▸ **Aim**
Set out the records as a Markdown table with the columns "Row" and "Line". Start at the line containing "The height and width of the screenshot is (960, 1232).", end at the line containing "will tap(122, 778).", and skip blank lines.
# Entries supplied start
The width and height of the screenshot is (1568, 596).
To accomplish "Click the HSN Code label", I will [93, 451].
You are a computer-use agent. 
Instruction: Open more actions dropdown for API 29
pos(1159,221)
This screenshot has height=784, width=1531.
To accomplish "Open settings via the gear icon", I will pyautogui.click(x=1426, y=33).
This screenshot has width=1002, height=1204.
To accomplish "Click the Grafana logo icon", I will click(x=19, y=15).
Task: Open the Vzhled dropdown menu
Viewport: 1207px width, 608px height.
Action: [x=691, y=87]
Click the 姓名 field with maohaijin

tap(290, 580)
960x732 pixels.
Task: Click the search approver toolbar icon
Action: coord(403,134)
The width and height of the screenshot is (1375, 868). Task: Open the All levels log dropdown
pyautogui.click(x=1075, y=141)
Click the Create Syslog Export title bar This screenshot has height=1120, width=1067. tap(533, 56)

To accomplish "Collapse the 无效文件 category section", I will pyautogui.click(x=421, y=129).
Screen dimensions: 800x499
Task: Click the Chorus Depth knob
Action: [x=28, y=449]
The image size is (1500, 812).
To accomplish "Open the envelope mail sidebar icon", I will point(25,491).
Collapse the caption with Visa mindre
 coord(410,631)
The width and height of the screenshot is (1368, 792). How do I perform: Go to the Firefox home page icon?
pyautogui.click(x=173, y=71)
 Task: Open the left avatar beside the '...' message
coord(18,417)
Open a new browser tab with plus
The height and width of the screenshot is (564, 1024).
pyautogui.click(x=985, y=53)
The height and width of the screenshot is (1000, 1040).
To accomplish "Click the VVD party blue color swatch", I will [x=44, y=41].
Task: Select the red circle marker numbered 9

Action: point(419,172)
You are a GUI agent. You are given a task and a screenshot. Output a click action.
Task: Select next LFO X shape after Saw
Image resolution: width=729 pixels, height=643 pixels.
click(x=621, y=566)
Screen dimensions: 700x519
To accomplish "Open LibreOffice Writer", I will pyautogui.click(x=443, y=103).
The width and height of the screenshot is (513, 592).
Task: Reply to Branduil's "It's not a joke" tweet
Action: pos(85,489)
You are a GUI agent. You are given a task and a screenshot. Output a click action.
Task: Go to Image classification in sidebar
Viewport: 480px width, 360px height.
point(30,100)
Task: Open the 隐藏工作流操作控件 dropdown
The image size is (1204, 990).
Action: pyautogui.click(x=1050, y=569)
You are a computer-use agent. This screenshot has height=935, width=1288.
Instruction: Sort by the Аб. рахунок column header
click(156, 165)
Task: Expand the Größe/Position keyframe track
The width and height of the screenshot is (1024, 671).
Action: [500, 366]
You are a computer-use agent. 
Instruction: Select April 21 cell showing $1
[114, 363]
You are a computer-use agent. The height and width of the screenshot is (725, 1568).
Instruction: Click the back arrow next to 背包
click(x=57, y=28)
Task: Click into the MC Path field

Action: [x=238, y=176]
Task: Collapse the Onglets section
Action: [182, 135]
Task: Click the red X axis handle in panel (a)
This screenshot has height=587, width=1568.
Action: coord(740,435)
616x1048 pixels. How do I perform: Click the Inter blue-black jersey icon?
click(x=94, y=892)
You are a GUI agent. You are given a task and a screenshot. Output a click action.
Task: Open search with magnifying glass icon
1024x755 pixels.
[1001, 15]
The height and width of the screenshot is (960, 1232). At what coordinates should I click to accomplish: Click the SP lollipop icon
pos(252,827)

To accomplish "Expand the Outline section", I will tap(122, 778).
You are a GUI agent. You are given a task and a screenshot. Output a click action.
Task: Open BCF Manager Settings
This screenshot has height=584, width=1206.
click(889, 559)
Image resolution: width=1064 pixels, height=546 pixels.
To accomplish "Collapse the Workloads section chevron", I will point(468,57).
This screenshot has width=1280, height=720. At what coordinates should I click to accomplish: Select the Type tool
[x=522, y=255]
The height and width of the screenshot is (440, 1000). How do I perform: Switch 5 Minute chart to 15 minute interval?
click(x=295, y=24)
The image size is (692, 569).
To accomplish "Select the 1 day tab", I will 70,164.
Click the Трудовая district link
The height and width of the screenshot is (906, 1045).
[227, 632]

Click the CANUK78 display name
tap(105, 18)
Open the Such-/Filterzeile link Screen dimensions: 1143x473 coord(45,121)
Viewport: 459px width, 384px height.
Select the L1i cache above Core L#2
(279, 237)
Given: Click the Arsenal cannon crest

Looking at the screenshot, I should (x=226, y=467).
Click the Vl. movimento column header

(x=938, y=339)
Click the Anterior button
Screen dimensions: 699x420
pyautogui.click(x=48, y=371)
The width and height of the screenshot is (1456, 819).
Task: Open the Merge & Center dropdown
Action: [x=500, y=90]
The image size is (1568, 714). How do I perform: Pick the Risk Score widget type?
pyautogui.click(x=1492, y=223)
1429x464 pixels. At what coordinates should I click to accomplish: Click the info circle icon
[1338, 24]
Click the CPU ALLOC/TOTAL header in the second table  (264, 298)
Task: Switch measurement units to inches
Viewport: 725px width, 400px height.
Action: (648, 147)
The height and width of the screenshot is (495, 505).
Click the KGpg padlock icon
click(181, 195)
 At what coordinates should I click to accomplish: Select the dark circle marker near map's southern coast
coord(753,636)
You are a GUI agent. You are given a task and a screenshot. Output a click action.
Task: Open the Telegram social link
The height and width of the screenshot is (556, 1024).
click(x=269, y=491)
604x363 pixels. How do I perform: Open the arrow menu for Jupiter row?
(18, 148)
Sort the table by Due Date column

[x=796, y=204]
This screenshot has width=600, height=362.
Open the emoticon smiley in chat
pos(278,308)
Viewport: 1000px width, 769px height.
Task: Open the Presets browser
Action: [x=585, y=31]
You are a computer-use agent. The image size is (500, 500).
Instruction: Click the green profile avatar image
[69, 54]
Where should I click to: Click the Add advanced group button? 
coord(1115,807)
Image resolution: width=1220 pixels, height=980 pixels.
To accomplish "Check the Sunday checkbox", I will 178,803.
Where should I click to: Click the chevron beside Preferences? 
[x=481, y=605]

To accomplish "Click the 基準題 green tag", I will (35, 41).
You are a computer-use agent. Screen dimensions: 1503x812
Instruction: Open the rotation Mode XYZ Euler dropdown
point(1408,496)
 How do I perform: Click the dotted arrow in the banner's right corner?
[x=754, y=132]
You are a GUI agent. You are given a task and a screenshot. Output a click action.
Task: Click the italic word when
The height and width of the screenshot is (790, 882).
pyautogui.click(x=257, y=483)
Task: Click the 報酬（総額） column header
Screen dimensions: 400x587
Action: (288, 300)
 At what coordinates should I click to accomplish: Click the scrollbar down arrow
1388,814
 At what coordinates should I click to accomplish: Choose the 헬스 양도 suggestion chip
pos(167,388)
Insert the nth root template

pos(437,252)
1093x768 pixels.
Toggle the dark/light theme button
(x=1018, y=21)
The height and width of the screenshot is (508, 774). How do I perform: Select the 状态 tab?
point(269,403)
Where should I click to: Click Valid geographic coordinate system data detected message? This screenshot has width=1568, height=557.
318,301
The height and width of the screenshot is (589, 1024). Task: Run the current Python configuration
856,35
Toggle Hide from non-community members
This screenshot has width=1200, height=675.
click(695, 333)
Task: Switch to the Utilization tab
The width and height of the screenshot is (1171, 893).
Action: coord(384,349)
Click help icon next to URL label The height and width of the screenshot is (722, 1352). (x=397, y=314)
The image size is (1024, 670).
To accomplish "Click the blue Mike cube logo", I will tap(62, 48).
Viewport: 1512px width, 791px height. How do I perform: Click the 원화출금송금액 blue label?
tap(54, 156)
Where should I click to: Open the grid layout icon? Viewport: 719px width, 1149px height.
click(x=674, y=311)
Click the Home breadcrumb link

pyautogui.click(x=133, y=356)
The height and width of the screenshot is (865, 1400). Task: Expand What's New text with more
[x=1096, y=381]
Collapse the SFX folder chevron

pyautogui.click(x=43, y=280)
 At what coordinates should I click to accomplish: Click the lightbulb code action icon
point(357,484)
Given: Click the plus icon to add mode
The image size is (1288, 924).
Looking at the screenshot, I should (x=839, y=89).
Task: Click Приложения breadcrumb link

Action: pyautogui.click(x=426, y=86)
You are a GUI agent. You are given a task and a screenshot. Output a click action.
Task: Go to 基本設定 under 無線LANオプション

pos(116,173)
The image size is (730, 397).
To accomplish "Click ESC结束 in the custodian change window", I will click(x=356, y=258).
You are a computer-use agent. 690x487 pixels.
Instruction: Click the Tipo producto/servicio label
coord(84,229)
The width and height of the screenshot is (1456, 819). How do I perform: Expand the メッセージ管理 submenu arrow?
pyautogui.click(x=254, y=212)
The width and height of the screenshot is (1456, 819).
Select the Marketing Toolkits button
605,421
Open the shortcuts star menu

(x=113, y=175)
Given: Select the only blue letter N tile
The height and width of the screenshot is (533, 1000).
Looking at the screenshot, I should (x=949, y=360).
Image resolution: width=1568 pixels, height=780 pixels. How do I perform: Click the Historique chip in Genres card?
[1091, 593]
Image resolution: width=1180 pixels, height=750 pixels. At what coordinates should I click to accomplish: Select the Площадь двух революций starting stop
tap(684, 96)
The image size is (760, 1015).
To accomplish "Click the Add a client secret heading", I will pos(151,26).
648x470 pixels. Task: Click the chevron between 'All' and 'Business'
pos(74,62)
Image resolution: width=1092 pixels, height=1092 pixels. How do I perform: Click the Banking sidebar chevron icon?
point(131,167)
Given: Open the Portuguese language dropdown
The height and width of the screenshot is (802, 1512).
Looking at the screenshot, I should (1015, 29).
# Entries supplied end
▸ **Task solution**
| Row | Line |
|---|---|
| 1 | The height and width of the screenshot is (960, 1232). At what coordinates should I click to accomplish: Click the SP lollipop icon |
| 2 | pos(252,827) |
| 3 | To accomplish "Expand the Outline section", I will tap(122, 778). |